The Treasury Committee has published the third report of its inquiry into the Economic Impact of Coronavirus – ‘Gaps in Support and Economic Analysis’. Its recommendations include:
- Government must set out criteria for how and when it will lift lockdown restrictions with economic and epidemiological modelling to support it
- HM Treasury should be more transparent with economic analysis that informs Government decisions
- HM Treasury should use 19-20 tax returns to help the newly self-employed
- Eligibility for Government support should be extended to those missing out, including limited company directors and freelancers
- In the Government’s “plan for taking the country out of lockdown”, due to be published w/c 22 February, it should set out the criteria for how and when it will lift restrictions to provide confidence to the general public and business. Alongside this, HM Treasury should undertake and provide the combined economic and epidemiological modelling, known as epi-macro modelling, to better understand the implications of Government-imposed social restrictions and to evaluate the costs and benefits of such social restrictions.

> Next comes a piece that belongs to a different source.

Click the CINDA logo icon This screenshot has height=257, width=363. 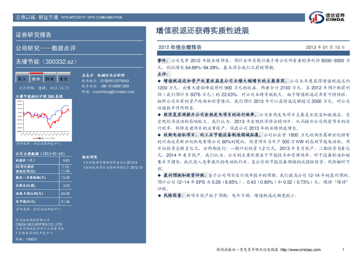(x=316, y=17)
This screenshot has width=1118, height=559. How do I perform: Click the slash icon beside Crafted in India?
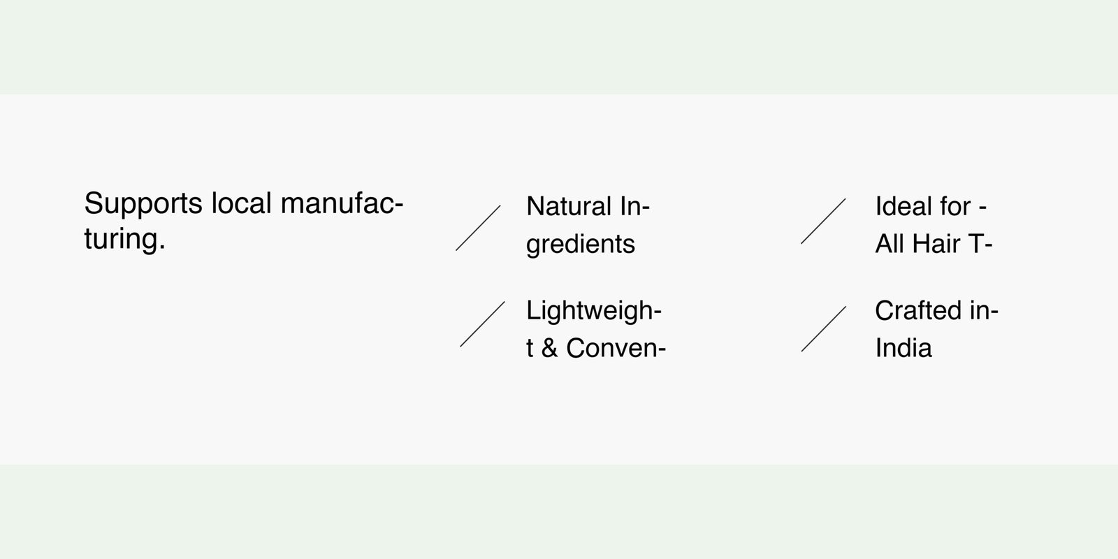pos(824,328)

- The lack of analysis provided by HM Treasury on social restrictions is disappointing. It should be more transparent about the economic analysis that it undertakes to inform Government decisions. The House should not be asked to take a view on proposals that have far-reaching consequences for the general population without the support of appropriate and comprehensive economic analysis.
- Comparisons with other countries’ GDP may be affected by different measurement methodologies. HM Treasury and the Office for Budget Responsibility (OBR) should provide commentary at the time of the Budget on this issue.
Gaps in Support
- There is scant justification for the Government to not have addressed the ‘hard edges’ of the Self-Employment Income Support Scheme (SEISS), which have meant that some people have lost out. It’s disappointing that the Government has shown no inclination to expand or provide alternatives to the SEISS. It should look at other models of support for people who need it but do not currently qualify, including those developed by the devolved administrations.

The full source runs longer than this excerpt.